Unlike Robert Reed, though, Davis did not consider the show hell on earth. The cast “got along beautifully,” she says, and adds that as an avid knitter, “I had the boys hooking rugs and the girls doing needlepoint.” Surprisingly, she says, “I basically don’t do that well with children, although my sister [an identical twin, Harriet Norton, a mother of three living in Leonia, N.J.] says I’m a great aunt.” Also unlike Alice, Davis hates to cook: “When it’s my turn in the house, we just eat out.”

Davis, never married, still acts occasionally (including a Canadian production of the comedy The Cemetery Club last year) but lives comfortably on her Screen Actors Guild pension. (She recently bought a bright red Mazda Miata.) And she takes classes—aerobics in town, theology at the seminary.

“It is obvious,” she says, “I am where the Lord wants me to be.”

This 1994 interview with the Orlando Sentinel (I love that she was sipping zinfandel as she talked) gives more detail:

For the next several years, she spent most of her time, three or four days a week, giving my Christian testimony. It was very exciting, while also doing laundry at a homeless shelter. She didnt work except to perform in an occasional Brady Bunch special or television commercial.

Three years ago, she moved with Frey and his wife to Ambridge, Pa., near a seminary. She began working in theater again. These days Davis spends free time stuffing my head with wonderful things, such as courses in church history, the Old Testament and gender roles in history at the Episcopal School for Ministry.

In 1989, her mentor Bishop William C. Frey resigned his position as Episcopalian Bishop of Colorado to become dean and president of Trinity School for Ministry. Trinity was an Evangelical seminary associated with conservative theology and the charismatic movement.
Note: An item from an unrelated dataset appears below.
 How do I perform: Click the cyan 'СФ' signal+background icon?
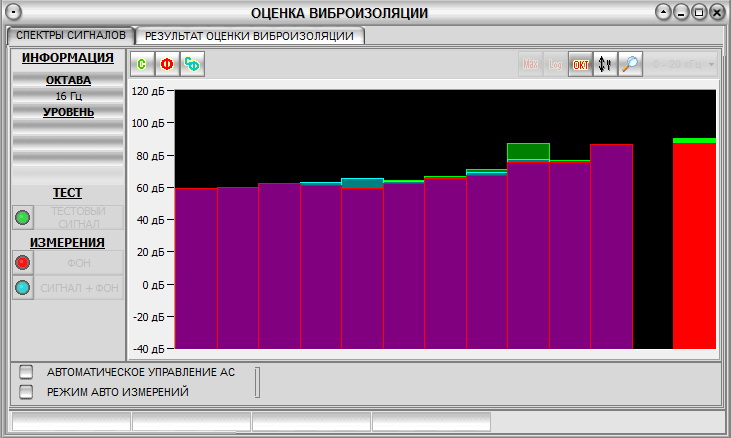coord(191,65)

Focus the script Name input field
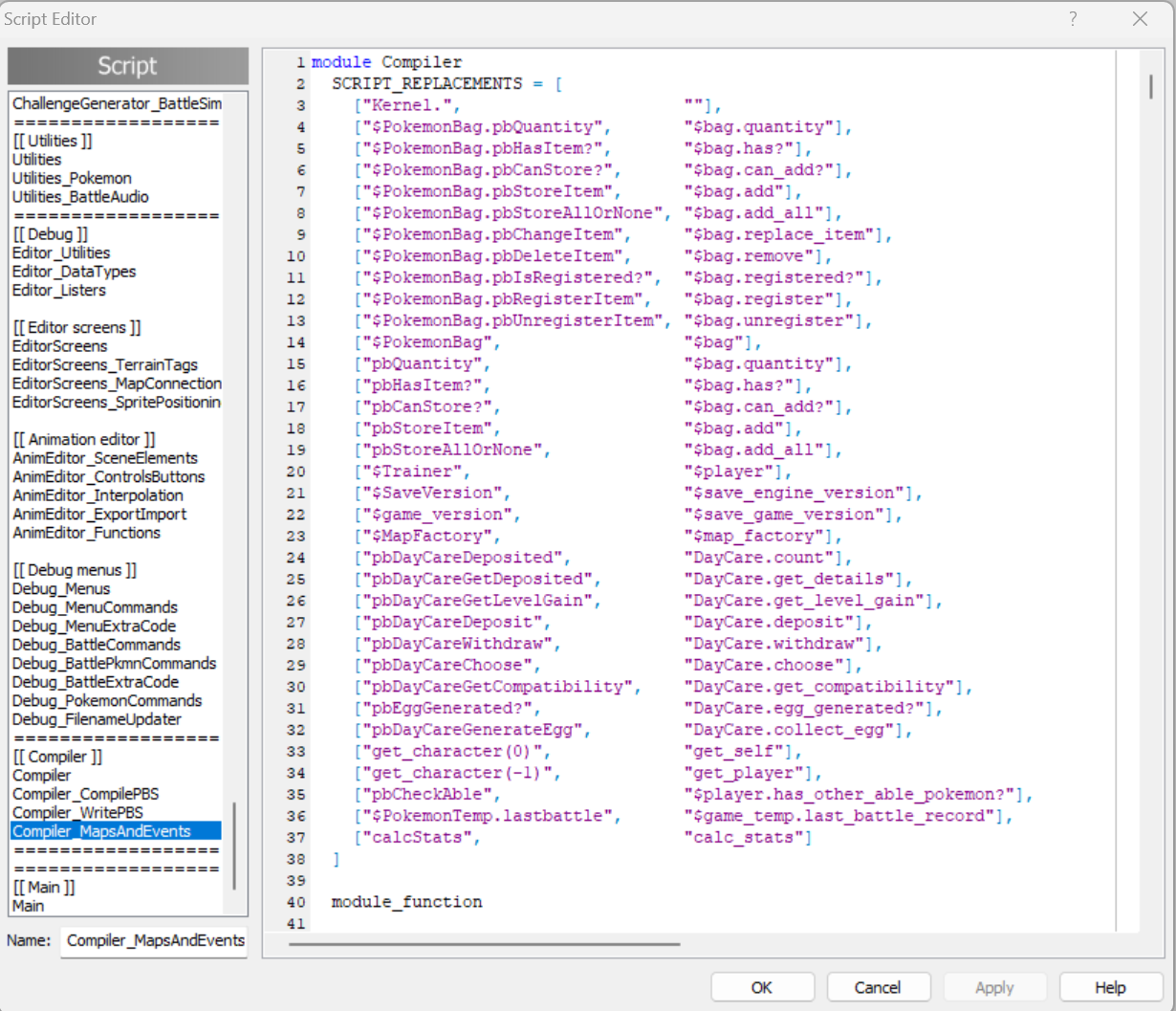(x=154, y=940)
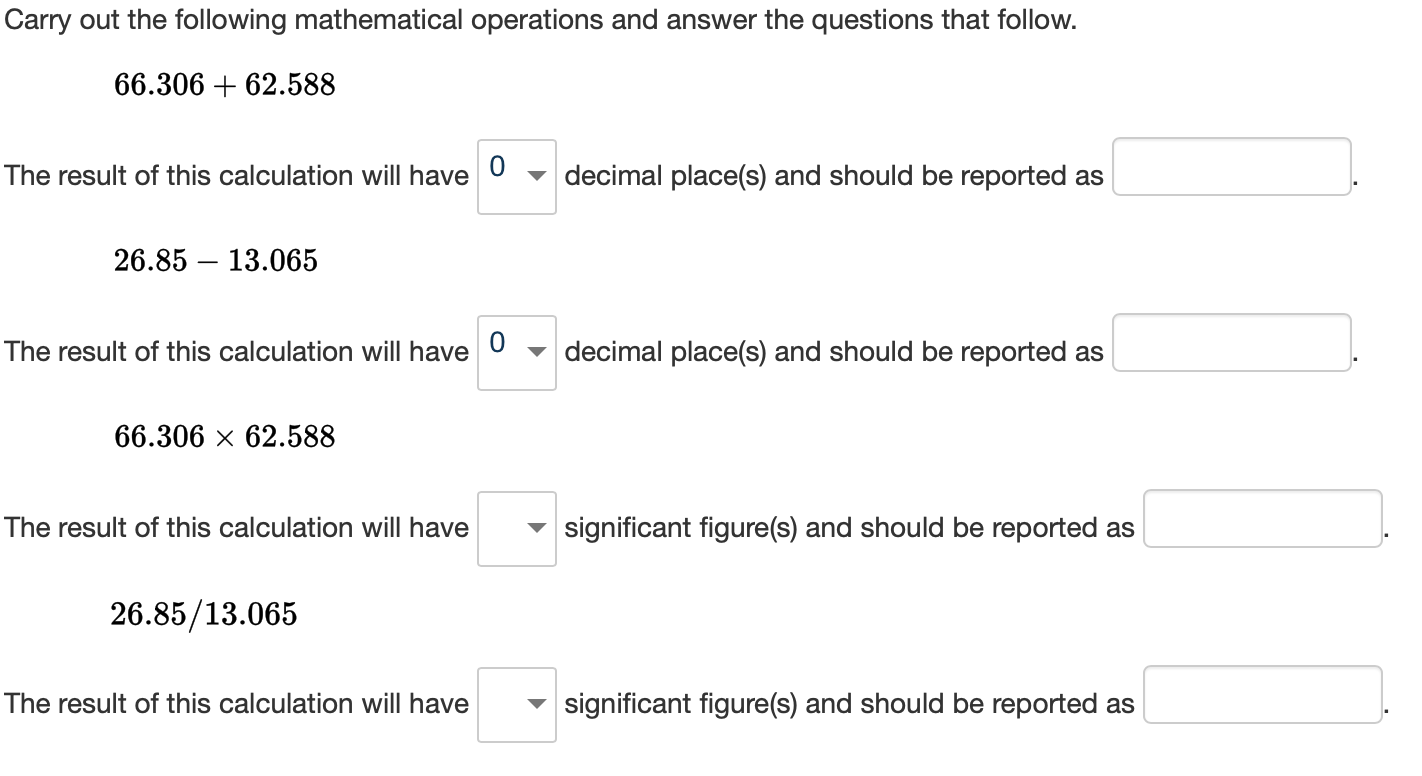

Davis moved with Bishop Frey and his wife to live in in community with them there.

Frey was also a bit of a wild Jesus child. Frey and his family were also deported from Guatemala in 1971 for advocating there when he was Bishop of Guatemala.
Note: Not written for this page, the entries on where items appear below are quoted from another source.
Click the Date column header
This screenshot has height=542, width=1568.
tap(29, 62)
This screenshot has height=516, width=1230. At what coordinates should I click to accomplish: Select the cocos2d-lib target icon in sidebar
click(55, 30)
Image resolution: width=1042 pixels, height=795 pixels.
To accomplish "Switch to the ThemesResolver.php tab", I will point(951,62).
NEW YORK, N.Y. — The Rt. Rev. William C. Frey, Bishop of the Episcopal Diocese of Guatemala, together with his wife and their five children, arrived in Miami, Fla., Sunday, October 3, under orders of deportation by the Department of Immigration of the Republic of Guatemala, according to Dr. Paul A. Tate, the Presiding Bishop’s Deputy for Jurisdictions of the Episcopal Church.

The reason given by the Immigration Department for the expulsion of the Bishop was “interference in political affairs of the country.”

Bishop Frey and nine other Christian leaders had signed a statement two weeks earlier “calling for the cessation of violence and restoration of constitutional guarantees,” Dr. Tate said.

I love the picture this paints of the woman we knew as Alice. She was a Jesus person, a Christian hippy, someone who apparently joyfully gave up her stardom for a life that had more meaning to her.

We have heard so much of the sad stories of the former Brady Bunch cast, their addictions and sexual liaisons. How delightful to hear of something different.